Xnor.ai, spilled in 2017 from the Allen Institute for non -profit for AI (AI2), was acquired by Apple for around 200 million dollars. A source close to the company has corroborated A geekwire this morning report for this purpose.
Apple has confirmed relations with its standard declaration for this type of silent acquisition: “Apple buys smaller technological companies from time to time and we generally do not discuss our goal or our plans.” (I asked for clarifications in case.)
Xnor.ai started as A process to make automatic learning algorithms very effective – so effective that they could operate even on the lowest level of equipment, things like electronics integrated into security cameras which only use a minimum of power. However, using Xnor algorithms, they could accomplish tasks such as object recognition, which in other circumstances may require a powerful processor or connection with the cloud.
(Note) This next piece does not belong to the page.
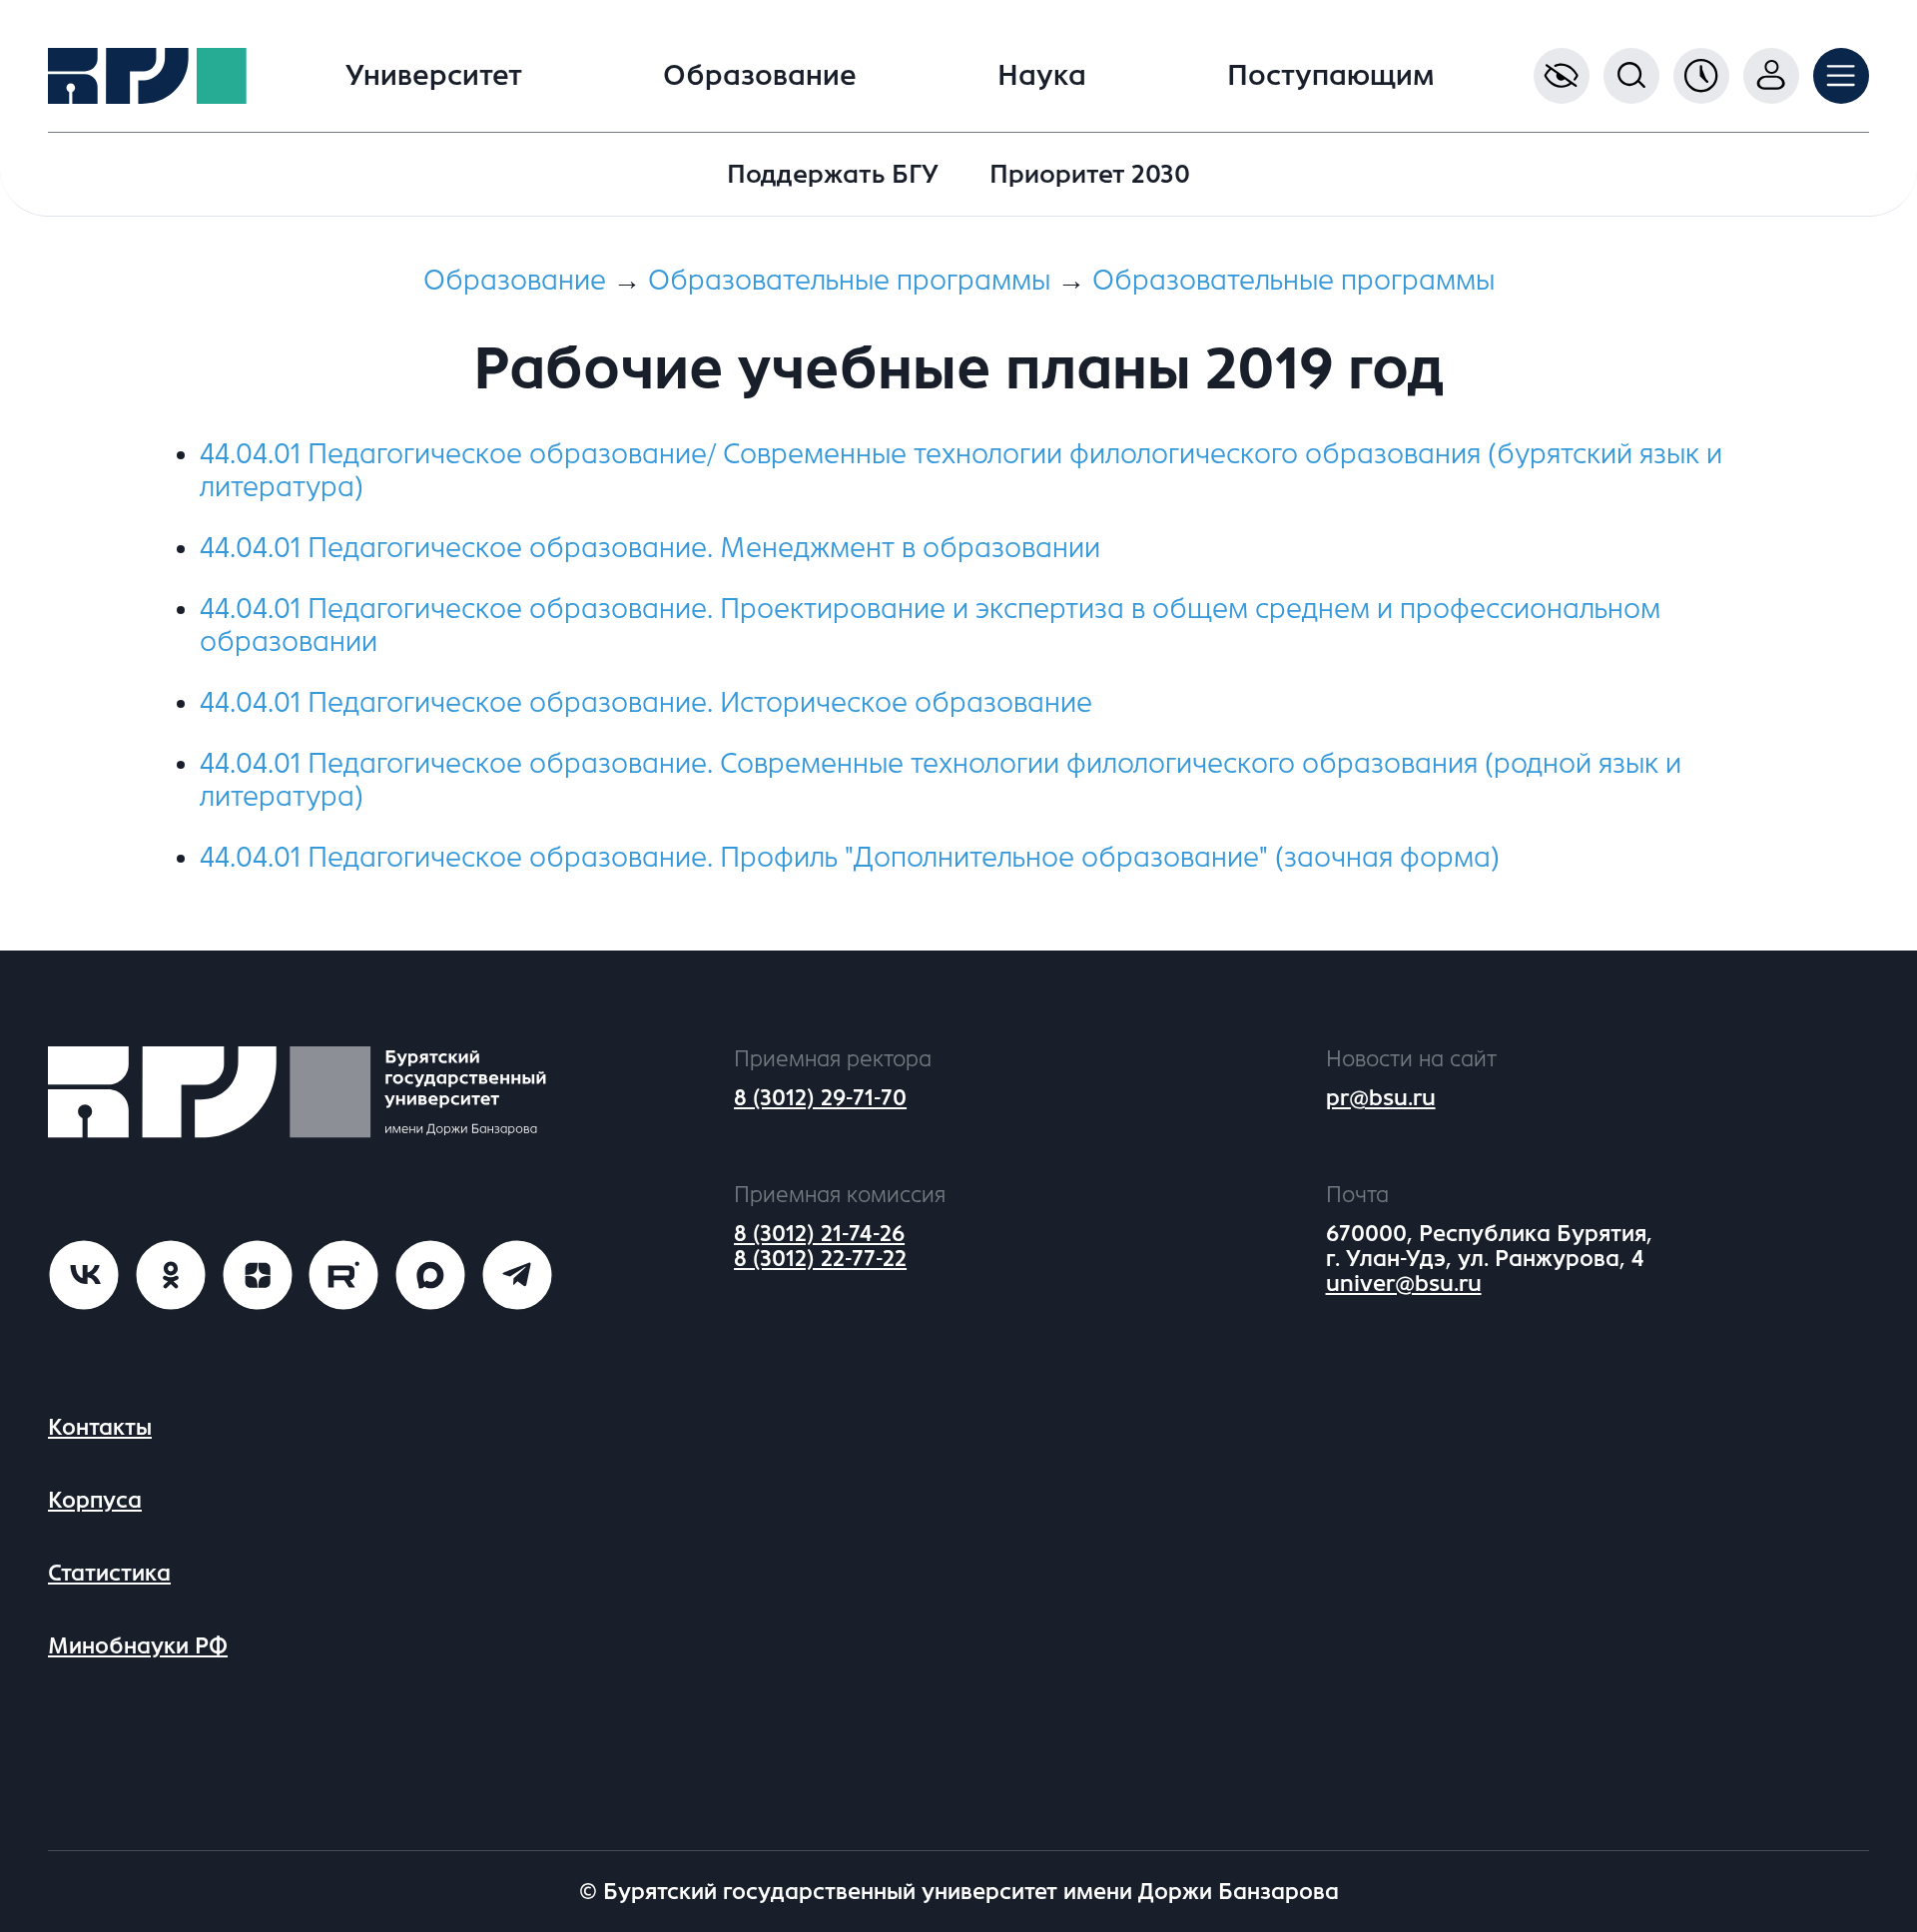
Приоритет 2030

The equipment has the size of the size of the size of the size of XNOR redefine the edge
CEO Ali Farhadi and his founding team gathered the company to AI2 and returned it just before the organization officially launched its incubator program. He collected $ 2.7 million at the start of 2017 and 12 million dollars in 2018, the two rounds led by the Madrona Venture group in Seattle, and has continued to develop its local operations and its areas of activity.
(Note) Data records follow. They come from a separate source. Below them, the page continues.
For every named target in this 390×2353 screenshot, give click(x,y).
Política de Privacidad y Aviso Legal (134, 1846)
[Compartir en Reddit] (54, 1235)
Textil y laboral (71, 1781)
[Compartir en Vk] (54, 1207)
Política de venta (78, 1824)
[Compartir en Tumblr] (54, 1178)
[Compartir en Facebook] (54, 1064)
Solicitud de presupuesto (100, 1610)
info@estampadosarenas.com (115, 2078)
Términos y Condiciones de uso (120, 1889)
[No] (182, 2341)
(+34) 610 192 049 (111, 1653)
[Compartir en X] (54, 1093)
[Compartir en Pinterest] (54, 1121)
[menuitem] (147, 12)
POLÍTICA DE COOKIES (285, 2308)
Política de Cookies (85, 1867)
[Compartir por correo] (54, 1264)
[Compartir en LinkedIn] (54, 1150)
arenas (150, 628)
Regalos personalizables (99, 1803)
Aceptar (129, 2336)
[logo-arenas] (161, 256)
The acquisition price of $ 200 million is only approximate, said the source, but even if the final number was less than half, it would be a comeback for Madrona and other investors.
The company will probably move to Apple offices in Seattle; Geekwire, visiting the Xnor.ai offices (in bad weather, no less), reported that a move was clearly in progress. AI2 has confirmed that Farhadi is no longer working on it, but he will keep his position as a professor at the University of Washington.
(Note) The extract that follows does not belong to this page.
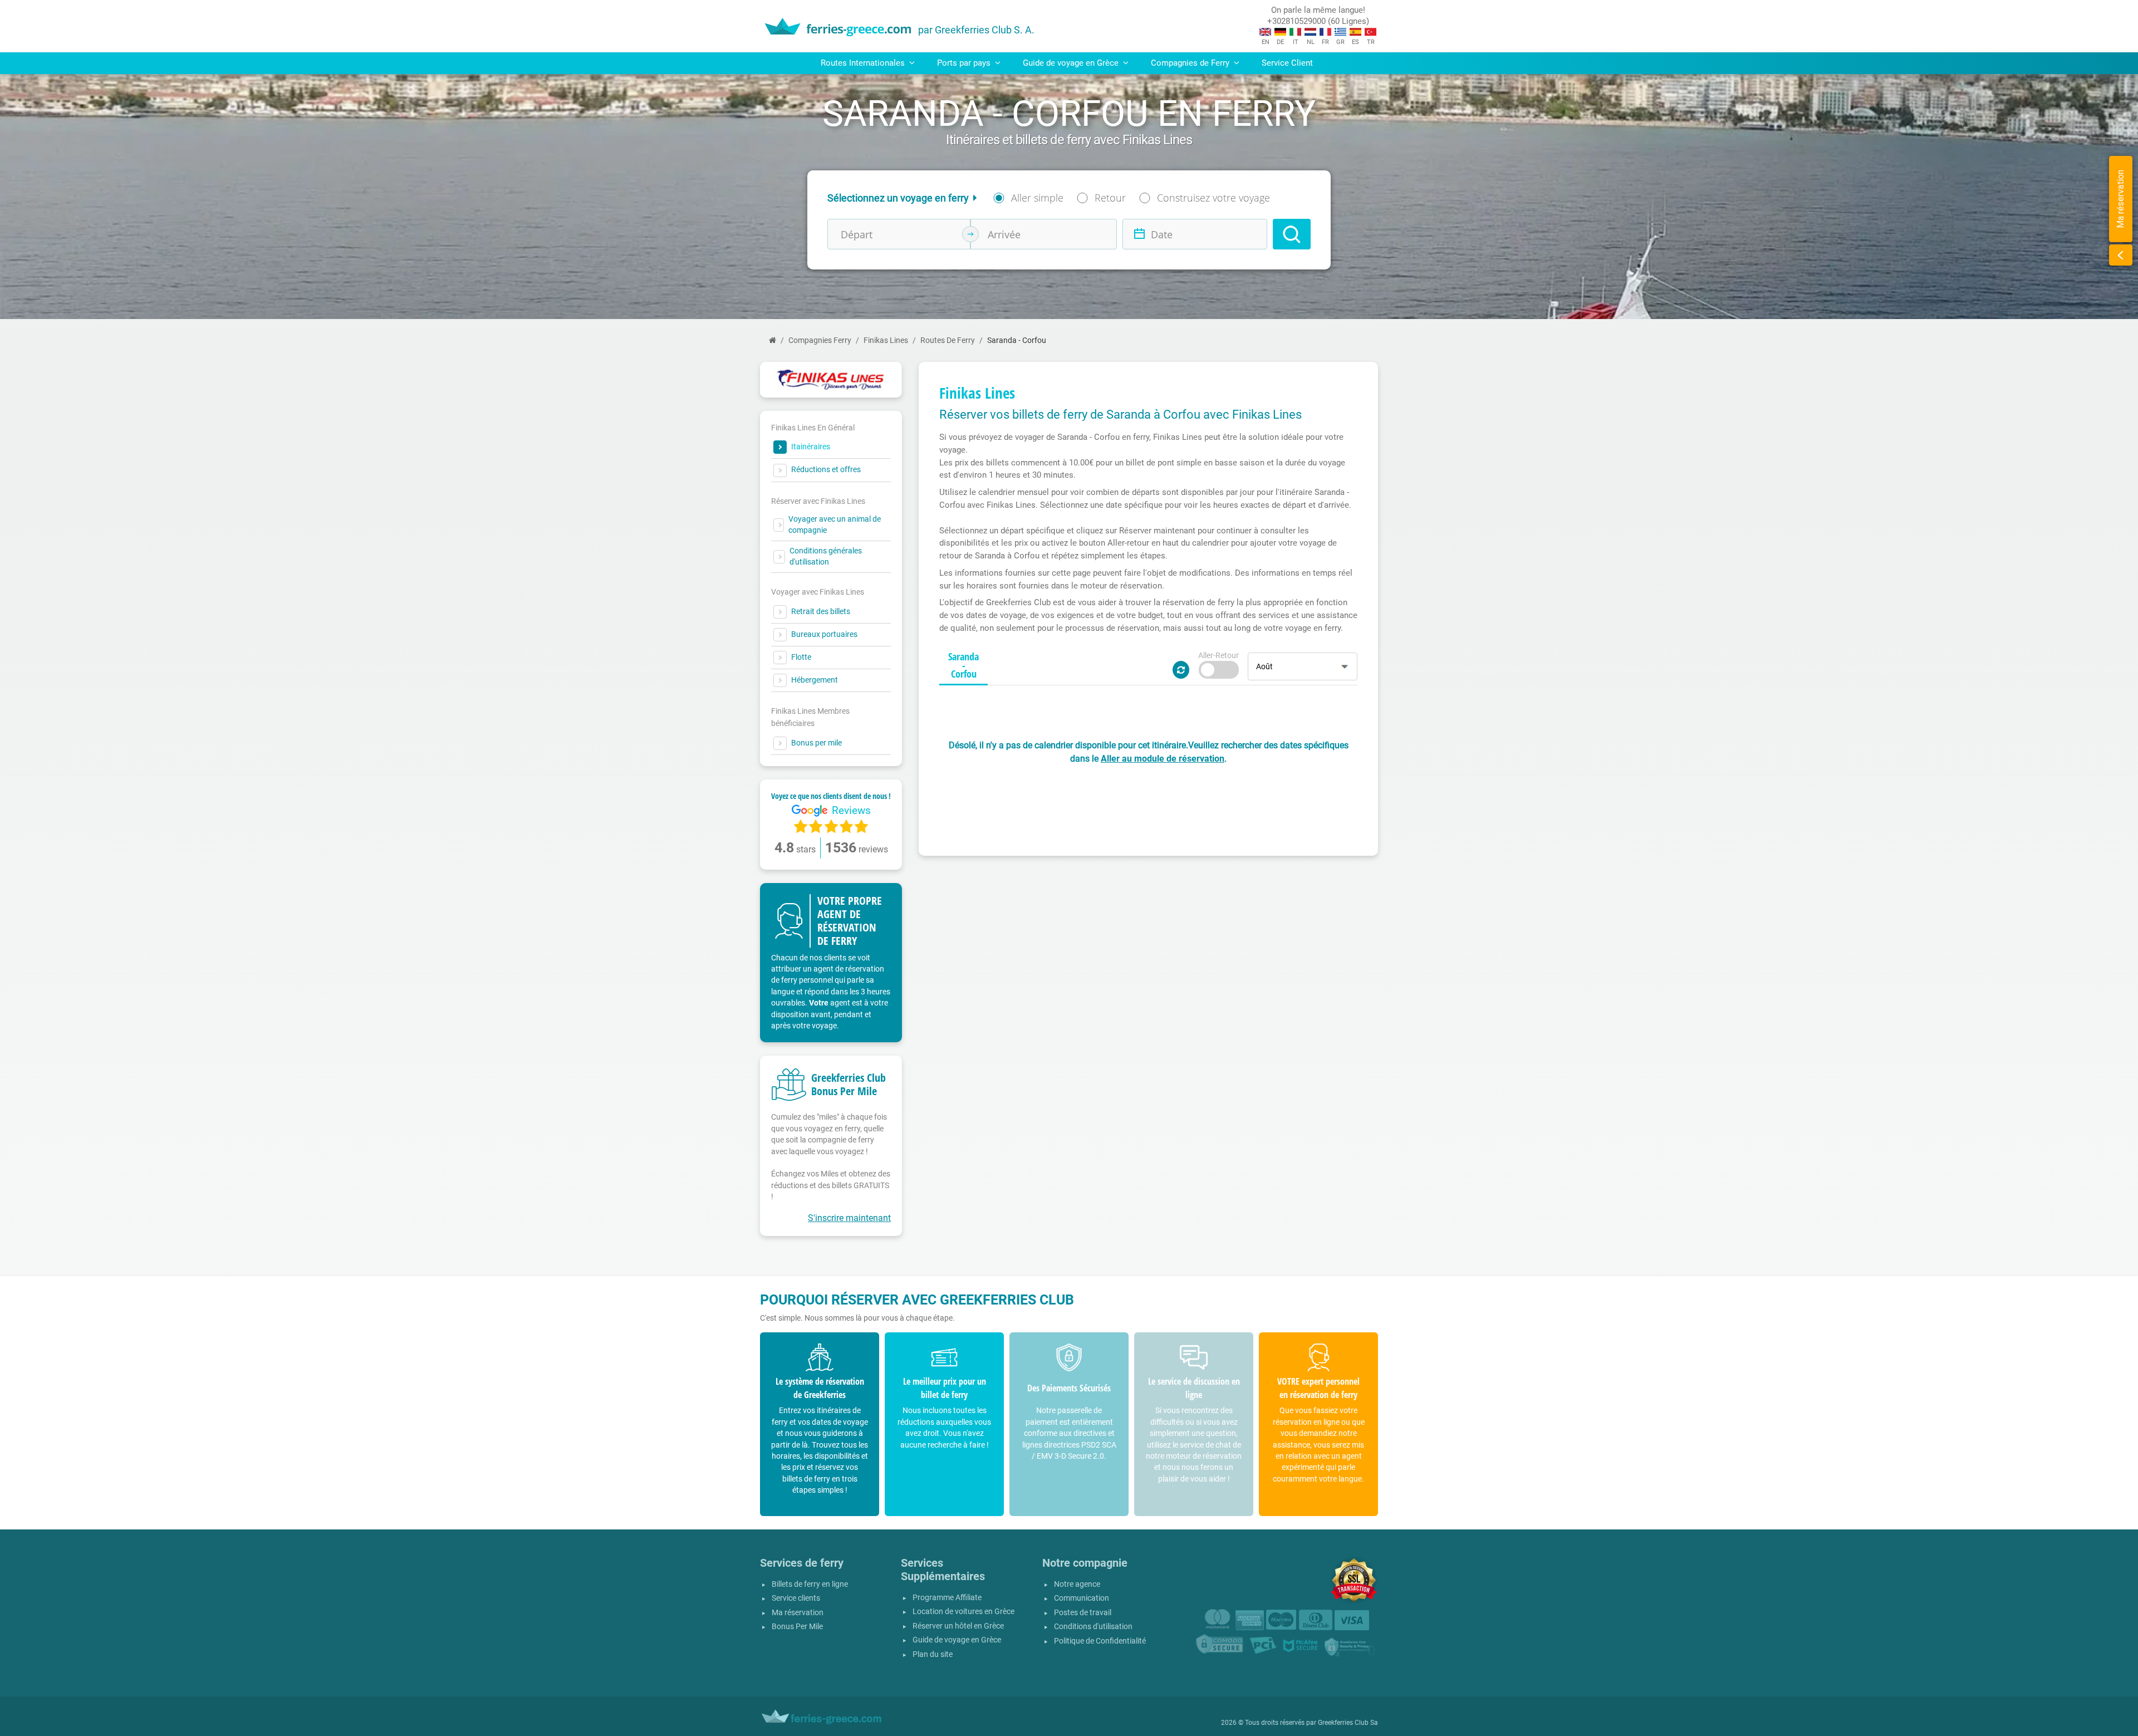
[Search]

An Apple acquisition is perfectly logical when you think about how this company directed its efforts to the Edge accounts. With a chip dedicated to the execution of automatic learning workflows in a variety of situations, Apple clearly intends that its devices work independently of the cloud for tasks such as facial recognition, natural language treatment and augmented reality. It is as much for performance as confidentiality.
Its camera software particularly uses automatic learning algorithms for the capture and processing of images, a heavy calculation task that could potentially be much lighter with the inclusion of XNOR economy techniques. The future of photography is the codeAfter all – so you can execute, and the less time and power it takes to do it, the better.
This could also indicate new incursions in the smart house, with which with Homepod, Apple has made temporary steps. But Xnor’s technology is very adaptable and, as such, quite difficult to predict with regard to what it allows for a company as large as Apple.